Beyond that, it was just a typical day, although I did manage to get a fair amount of work done, which was nice. And I finished reading John le Carré’s Tinker, Tailor, Soldier, Spy. I decided to read it after seeing the trailer for the upcoming new movie version. (It was already made into a miniseries starring the late Alec Guinness.) I liked it a lot…but also didn’t. It can be kind of boring and obtuse at times, although I think somewhat deliberately, since it suggests that’s an awful lot of what spycraft is, sifting through old files, making connections, ferreting out the truth. There’s a lot to really like about the novel, which is full of inventive jargon, often suspensful, and often quite dryly funny. But my opinion’s split.

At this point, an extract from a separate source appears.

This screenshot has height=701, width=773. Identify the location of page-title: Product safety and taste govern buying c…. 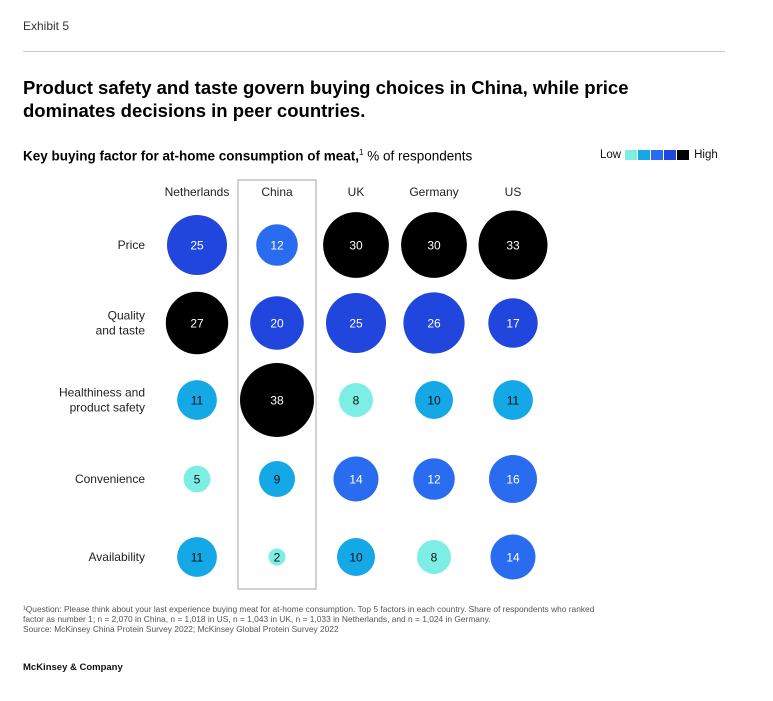
(326, 99).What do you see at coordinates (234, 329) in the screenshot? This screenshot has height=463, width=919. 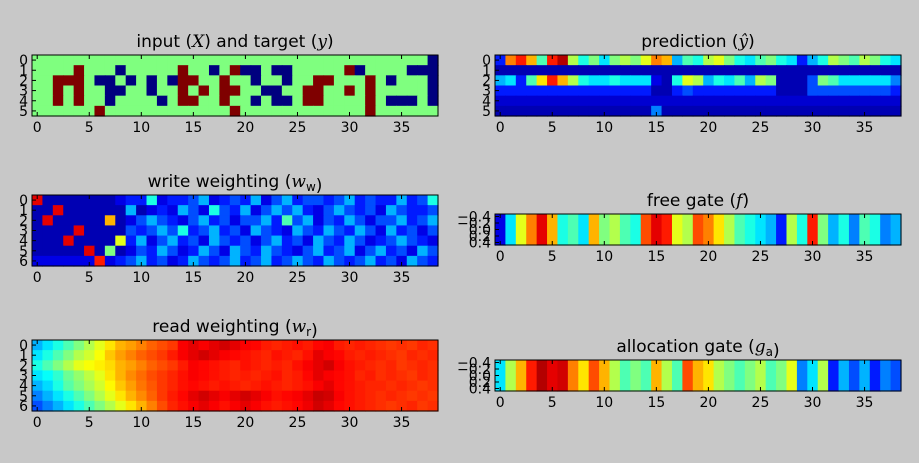 I see `chart-title: read weighting (wr)` at bounding box center [234, 329].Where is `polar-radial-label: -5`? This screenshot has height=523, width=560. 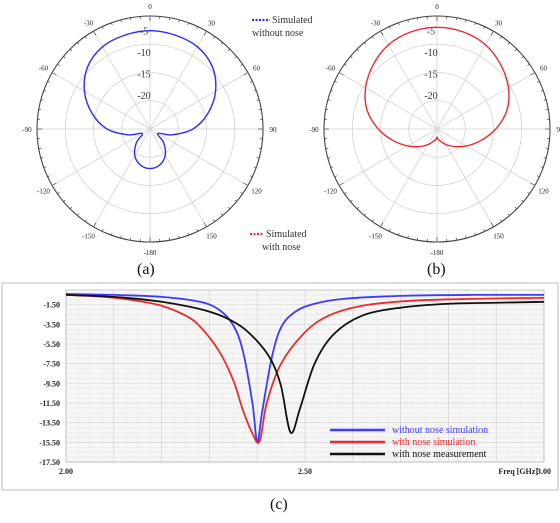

I do think I’ll watch the miniseries and movie, though.

And that was Wednesday: mass transit toilet water and Cold War espionage.

A night at the library

I spent another day wrasslin’ with a manuscript, taking all my corrections and putting them back into a Word document to send to the authors. We’ll see how quick they can respond, and if they agree to all my changes.

A few other e-mails aside, and a quick escape for lunch, that was pretty much my day. My evening was spent at an event called Speculating on Fiction at the New York Public Library. The guests included John Scalzi, Scott Westerfeld, Cat Valente, and of course my favorite author, Lev Grossman. Gavin Grant of Small Beer Press emceed, and Brian Slattery and friends provided music.

It was a lot of fun. John Sclazi was quite entertaining, essentially just repeating the story he tells here about The Shadow War of the Night Dragons, Book One: The Dead City. Cat Valente was maybe the best reader of her work, making me wonder what’s wrong with me that I’ve never read any of it yet, and Scott Westerfeld not for the first time made me want to read his Leviathan series. And even Grossman was good, reading from the forthcoming Magicians sequel, which, at least in the section he read, focuses more closely on one of the first book’s most woefully mistreated characters, Julia. It wasn’t good enough to convince me to actually read the new book — I don’t think anything could do that — but he didn’t seem out of place on the stage or anything like that.

(I did note that only one person had a question for him during the Q&A, about how he manages being a full-time critic for Time with writing a novel. But the man’s not tedious idiot. Anybody can write a lousy book. A really, really, really lousy book.)